El principal desafío fue construir un degradado perfecto entre el platino y el negro, logrando una transición fluida, natural y coherente con el movimiento del “vestido”. Todo ello respetando la integridad de la fibra capilar y manteniendo su brillo y resistencia.
“Cuando Carmen me propuso este proyecto supe que no era un trabajo cualquiera. Era un reto completamente diferente, donde la peluquería dejaba de ser un complemento para convertirse en alta costura”, explica Juandiegoteo.

El proceso se completó en menos de 24 horas, lo que exigió una ejecución extremadamente precisa en cada fase del trabajo.
Para ello se utilizaron productos profesionales de Redken, incluyendo el tratamiento Protein Gloss, el sistema Acidic Bonding Concentrate (ABC) para fortalecer la fibra capilar, y la coloración Shades EQ, clave para lograr una transición limpia entre tonos sin perder naturalidad ni brillo.
Un vestido terminado ante las cámaras
Uno de los momentos más impactantes del proyecto tuvo lugar en el photocall de los premios.
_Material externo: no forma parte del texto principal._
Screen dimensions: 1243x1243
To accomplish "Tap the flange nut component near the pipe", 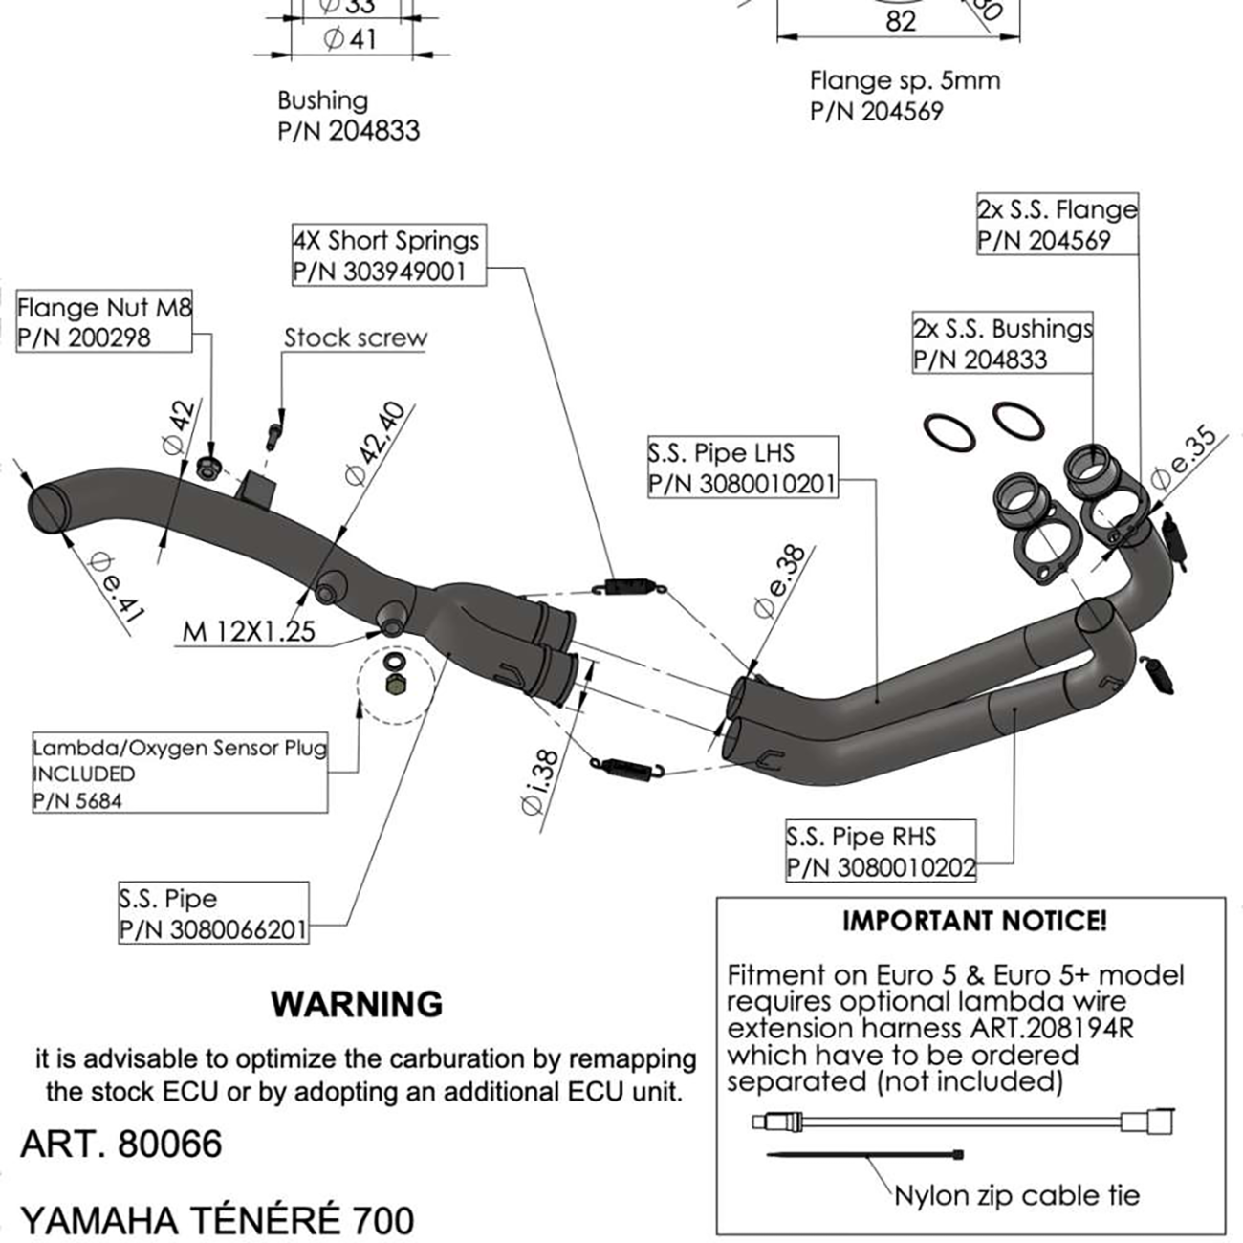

Justo antes de que Carmen Farala posara ante los medios, el equipo realizó los últimos ajustes del vestido directamente sobre la artista.
Cada extensión había sido previamente tratada y coloreada de forma individual, y fue colocada en el momento final para ajustar la caída, el movimiento y la armonía del conjunto. El resultado convirtió el photocall en una extensión del atelier, donde la pieza terminó de tomar forma ante fotógrafos e invitados.
La peluquería como disciplina artística
Para Juandiegoteo, este proyecto va más allá de la técnica: es una declaración de intenciones sobre el papel creativo de la peluquería contemporánea.
“La peluquería no es solo técnica: es una disciplina artística capaz de transformar el cabello en una obra de arte”, afirma.
Esta colaboración demuestra que el cabello puede convertirse en un lenguaje creativo propio, capaz de dialogar con la alta costura desde la precisión técnica, la artesanía y la sensibilidad artística.